I love this post. Such a tribute to where your life is that you should celebrate those dirty dishes or a messy condo! Sounds like you're doing a great job of finding balance in life, which isn't easy. Can't wait to see you soon!
Totally agree with this post. It's hard not to feel guilty, but like you said it's more important what you will look back and think...
soooo true, sometimes we just have to let things go and enjoy life. we only get one shot!
I have a problem not feeling guilty, especially if all the responsibilities falls to my mom. But, in the end, I'm also HAPPY. I'm happy living a full life, being busy, and doing things that fulfill me.
At the end of our life, I want to know I EXPERIENCED life...not spent too much time cleaning!
I'm letting my eating slide now. going to pay for it later though.
OH boy, you just described me! Life has been hectic.
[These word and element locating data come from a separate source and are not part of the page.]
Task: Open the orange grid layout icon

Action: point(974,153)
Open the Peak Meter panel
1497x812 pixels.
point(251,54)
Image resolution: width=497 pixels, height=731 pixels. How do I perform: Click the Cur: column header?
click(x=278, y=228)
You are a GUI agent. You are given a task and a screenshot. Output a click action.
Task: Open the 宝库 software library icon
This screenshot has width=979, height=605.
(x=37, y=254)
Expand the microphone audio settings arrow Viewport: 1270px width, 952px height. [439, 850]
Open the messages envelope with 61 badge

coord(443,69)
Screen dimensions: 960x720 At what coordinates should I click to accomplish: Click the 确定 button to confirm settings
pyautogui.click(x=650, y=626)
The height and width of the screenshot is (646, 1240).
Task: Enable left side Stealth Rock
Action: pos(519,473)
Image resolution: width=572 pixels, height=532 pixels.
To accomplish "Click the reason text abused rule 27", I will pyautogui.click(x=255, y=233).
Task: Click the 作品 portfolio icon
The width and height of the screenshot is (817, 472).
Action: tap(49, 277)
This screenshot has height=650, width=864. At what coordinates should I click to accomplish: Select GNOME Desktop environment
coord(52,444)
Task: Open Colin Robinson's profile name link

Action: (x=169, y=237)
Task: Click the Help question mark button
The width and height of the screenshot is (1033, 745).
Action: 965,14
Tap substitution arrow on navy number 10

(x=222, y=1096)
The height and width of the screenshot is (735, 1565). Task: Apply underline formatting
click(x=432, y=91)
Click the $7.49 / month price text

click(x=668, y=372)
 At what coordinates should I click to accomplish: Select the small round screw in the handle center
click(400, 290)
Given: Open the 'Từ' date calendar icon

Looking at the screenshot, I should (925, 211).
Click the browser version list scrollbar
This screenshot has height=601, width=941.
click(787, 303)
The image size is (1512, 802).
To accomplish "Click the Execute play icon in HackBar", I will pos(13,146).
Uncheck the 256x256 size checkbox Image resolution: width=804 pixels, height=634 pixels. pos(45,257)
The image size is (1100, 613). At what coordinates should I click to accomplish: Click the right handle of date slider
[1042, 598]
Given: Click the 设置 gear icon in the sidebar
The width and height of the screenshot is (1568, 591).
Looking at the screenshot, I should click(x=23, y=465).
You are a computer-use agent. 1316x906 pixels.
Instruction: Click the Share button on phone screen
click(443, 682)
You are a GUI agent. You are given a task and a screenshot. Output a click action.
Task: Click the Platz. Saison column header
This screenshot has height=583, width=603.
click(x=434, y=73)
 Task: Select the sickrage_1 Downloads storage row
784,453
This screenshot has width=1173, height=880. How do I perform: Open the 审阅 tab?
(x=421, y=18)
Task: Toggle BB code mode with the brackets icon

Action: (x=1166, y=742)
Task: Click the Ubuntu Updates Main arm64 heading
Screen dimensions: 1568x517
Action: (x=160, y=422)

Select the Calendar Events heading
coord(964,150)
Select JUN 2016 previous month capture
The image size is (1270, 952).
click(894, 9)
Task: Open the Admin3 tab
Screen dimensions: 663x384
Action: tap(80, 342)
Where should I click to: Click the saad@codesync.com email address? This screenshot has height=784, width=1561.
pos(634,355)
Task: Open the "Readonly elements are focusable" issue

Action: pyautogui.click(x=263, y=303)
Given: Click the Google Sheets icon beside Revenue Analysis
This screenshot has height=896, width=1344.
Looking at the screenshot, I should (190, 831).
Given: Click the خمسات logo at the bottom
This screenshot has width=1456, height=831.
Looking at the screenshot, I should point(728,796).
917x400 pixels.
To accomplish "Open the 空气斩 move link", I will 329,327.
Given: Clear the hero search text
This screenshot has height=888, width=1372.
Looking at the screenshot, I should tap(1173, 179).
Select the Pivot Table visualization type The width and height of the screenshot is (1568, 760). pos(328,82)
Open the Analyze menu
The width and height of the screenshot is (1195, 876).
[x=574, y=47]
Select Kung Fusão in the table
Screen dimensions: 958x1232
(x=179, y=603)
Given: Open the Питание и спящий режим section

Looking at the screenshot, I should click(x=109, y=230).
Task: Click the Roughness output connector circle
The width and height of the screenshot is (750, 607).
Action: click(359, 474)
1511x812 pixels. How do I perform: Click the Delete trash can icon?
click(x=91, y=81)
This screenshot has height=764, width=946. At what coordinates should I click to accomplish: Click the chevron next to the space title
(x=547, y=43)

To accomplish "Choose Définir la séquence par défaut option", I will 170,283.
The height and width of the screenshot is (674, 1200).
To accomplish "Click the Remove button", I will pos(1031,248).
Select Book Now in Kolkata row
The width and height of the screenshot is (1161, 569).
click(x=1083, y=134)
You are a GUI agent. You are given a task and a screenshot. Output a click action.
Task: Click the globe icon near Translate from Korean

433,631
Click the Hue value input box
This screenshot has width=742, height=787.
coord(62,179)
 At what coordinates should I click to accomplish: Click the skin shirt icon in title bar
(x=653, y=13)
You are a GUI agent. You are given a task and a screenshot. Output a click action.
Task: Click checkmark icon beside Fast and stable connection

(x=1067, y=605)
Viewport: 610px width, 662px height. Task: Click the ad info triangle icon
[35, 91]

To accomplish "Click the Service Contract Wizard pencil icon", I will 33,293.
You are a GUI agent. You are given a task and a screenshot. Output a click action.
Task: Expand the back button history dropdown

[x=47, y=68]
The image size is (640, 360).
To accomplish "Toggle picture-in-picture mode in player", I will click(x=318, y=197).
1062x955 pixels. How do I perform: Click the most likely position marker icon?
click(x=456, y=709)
Good, but hectic!
I'm glad you're feeling so fulfilled! It's a wonderful feeling!
for someone who doesn't have a full-time job and spent the whole summer at home, my house is a pit. but i would much rather have fun than clean. plus i don't clean up after my husband so that means my house will never be clean haha
I always feel guilty when I let responsibilities slide. It is hard to keep on top of everything all the time though.
I can't really remember the last time I gave my apartment a good cleaning. But with so much else do to, something has to give. With so much to do, I sometimes just have to choose sitting and doing nothing for five minutes rather than vacuuming or doing the dishes. They'll get done... eventually.